The Data Science Challenge has finished. The theme was: How can we avoid car accidents?

1st Place: Ghareeb Falazi, Majd Abdo, Yuliya Volga

2nd Place: Alexander Askinadze, Matthias Liebeck

3rd Place: Tobias Hildebrandt, Conrad Indiono, Prof. Stefanie Rinderle-Ma

3rd Place: Martin Grimmer, Matthias Kricke, Eric Peukert




Primary data set

The following data sets are optional

Exploration

  • Visualize the data and reveal underlying patterns like:
    • Are there accident-free/exceptionally safe roads?
    • Where are the most dangerous spots?
    • Show the development over time in an animation.
  • Can you identify classes/types of accidents? Which ones are the most frequent?

Analysis

  • What factors have the biggest influence on accident probability?
  • Can you observe an unusual/significant increase or decrease in accidents anywhere? What actions or events caused it?
  • Can you find a connection between accidents and large public events?
  • Propose actions that will lower the number of accidents based on your results from above:
    • What could the city change or improve?
    • What should drivers do differently?
    • Are there places where drivers get blinded by light regularly?
    • ...
The jury will decide on the winner based on the following criteria:
  • Impact and novelty of the results. How large is the potential for avoiding accidents?
  • Comprehensiveness and scope of the results.
  • Visual/aural representation of the results.
  • Live-presentation at BTW on March 7th.
You can do either a comprehensive but shallow analysis, or a narrow and deep analysis that focuses on one question.

For any questions please contact: sdsc17@ipvs.uni-stuttgart.de




Demonstrate what an insightful data analysis or visualization you can create using your own approach, and win a prize!

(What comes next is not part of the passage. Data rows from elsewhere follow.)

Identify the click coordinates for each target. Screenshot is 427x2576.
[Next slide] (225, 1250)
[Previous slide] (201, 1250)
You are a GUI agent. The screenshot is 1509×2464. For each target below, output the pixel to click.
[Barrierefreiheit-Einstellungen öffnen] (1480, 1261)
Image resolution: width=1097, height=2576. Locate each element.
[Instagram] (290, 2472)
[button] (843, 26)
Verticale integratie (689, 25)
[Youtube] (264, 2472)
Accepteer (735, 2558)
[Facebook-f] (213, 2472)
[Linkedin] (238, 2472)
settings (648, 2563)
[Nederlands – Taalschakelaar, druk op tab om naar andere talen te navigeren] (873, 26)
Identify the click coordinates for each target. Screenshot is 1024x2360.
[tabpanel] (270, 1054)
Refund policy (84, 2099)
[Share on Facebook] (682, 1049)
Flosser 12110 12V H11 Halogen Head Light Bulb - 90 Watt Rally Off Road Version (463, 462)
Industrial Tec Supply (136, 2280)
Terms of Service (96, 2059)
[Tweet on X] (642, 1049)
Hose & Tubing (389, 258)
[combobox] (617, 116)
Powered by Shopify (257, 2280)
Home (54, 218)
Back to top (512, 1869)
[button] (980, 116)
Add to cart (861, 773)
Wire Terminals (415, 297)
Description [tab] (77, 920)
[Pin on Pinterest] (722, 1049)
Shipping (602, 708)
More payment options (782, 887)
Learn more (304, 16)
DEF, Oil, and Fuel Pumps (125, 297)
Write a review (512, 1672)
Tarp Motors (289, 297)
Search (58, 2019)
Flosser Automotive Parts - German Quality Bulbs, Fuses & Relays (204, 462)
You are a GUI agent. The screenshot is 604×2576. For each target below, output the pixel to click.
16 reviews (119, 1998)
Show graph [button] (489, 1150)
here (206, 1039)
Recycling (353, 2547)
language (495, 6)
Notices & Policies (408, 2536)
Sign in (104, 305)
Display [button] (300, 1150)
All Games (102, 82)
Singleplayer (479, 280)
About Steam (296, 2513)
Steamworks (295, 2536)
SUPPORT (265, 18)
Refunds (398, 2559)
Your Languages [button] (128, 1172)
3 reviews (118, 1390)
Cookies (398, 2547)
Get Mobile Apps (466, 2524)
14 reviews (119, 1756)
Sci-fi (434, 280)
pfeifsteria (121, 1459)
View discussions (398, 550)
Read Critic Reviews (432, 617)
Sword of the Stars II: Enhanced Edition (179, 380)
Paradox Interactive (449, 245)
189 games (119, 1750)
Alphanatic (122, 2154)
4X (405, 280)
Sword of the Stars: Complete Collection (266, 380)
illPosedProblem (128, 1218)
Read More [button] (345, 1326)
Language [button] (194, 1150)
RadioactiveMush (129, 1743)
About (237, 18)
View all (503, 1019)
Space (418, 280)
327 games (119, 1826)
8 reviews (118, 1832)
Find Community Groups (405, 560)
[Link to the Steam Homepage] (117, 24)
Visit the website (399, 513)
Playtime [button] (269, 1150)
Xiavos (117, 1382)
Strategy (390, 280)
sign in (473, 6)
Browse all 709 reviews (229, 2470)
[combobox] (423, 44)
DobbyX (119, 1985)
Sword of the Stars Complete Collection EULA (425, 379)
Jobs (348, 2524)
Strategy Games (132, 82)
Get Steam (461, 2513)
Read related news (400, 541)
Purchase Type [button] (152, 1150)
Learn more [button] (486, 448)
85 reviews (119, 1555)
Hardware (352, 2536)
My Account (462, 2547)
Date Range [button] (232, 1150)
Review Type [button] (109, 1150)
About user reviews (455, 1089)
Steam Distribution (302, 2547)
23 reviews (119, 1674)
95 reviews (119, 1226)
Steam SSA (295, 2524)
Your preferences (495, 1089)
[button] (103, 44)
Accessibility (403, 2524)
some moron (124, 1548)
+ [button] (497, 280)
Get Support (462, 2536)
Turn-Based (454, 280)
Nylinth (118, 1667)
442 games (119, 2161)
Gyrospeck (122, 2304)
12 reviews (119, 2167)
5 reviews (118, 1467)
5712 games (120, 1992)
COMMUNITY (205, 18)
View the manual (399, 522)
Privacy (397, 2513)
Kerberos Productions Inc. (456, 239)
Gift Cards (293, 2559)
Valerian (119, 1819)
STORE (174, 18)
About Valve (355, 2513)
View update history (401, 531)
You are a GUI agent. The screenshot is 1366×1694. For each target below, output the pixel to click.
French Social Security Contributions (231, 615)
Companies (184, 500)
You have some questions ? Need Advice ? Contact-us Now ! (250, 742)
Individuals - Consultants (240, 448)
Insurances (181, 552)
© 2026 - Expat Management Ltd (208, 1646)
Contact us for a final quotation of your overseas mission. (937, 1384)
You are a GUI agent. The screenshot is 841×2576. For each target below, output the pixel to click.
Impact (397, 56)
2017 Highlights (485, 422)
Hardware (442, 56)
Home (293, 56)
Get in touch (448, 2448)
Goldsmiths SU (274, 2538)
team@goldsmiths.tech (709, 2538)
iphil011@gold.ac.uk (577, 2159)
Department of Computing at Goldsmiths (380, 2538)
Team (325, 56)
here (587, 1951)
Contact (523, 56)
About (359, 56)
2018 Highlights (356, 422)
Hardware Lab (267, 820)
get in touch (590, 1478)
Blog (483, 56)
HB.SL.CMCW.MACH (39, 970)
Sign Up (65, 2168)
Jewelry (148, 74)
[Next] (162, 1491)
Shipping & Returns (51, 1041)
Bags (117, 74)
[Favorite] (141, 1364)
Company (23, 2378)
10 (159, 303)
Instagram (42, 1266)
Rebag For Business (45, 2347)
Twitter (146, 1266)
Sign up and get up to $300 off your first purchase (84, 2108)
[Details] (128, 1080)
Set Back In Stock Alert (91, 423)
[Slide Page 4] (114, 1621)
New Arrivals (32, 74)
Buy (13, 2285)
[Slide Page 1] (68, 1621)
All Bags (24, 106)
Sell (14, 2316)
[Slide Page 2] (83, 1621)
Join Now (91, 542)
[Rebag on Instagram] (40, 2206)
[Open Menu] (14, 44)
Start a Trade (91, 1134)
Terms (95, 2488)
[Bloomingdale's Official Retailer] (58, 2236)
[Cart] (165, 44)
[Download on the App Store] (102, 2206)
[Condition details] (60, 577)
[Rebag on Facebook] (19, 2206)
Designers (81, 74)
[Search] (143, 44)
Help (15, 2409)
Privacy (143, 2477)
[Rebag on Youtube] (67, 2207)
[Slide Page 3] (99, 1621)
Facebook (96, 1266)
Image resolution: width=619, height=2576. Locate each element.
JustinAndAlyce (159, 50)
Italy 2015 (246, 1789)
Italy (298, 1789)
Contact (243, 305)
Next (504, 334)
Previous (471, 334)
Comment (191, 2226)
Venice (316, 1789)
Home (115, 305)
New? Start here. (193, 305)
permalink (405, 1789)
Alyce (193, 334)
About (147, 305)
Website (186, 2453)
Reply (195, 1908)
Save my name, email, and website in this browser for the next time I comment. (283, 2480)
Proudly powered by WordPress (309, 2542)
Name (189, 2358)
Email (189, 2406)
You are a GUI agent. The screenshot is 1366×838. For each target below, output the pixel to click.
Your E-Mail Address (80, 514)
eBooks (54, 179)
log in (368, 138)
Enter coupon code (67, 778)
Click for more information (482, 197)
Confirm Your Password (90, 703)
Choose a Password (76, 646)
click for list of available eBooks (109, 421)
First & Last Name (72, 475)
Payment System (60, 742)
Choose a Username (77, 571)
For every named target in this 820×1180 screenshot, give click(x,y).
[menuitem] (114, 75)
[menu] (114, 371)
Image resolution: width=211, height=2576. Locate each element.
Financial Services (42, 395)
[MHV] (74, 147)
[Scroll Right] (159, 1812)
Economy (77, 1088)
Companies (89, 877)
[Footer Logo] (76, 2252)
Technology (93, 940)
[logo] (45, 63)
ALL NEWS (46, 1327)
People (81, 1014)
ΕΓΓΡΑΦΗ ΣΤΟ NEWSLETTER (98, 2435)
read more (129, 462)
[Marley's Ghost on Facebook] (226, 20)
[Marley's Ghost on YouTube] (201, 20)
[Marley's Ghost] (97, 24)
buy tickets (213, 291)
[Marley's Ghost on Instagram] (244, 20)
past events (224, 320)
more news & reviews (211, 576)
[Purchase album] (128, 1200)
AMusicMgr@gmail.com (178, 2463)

Take the opportunity to create your own cloud-based data analysis approach and compete with other contestants. You can present your results during the BTW2017 conference in Stuttgart in front of an expert panel from industry and academia who will choose the best contributions. The winners will be awarded a certificate as well as prize money.

Prizes

  • First place: 500 Euro
  • Second place: 300 Euro
  • Third place: 200 Euro

Challenge Structure

We publish preliminary, exemplary data sources as well as analysis tasks with this challenge announcement. You can use this preliminary data and tasks in order to plan and prepare your approach. You can then apply for the challenge by submitting a two-paged proposal. We will notify the accepted proposals and publish the final challenge data sets and task one month before the BTW2017 conference. These final data sets and task will be similar enough to the preliminary ones so that you can adapt your approach to them. The actual challenge is therefore to adapt, modify, and finalize your approach within one month in order to solve the final challenge task. So it is useful to choose an approach that is flexible and reusable.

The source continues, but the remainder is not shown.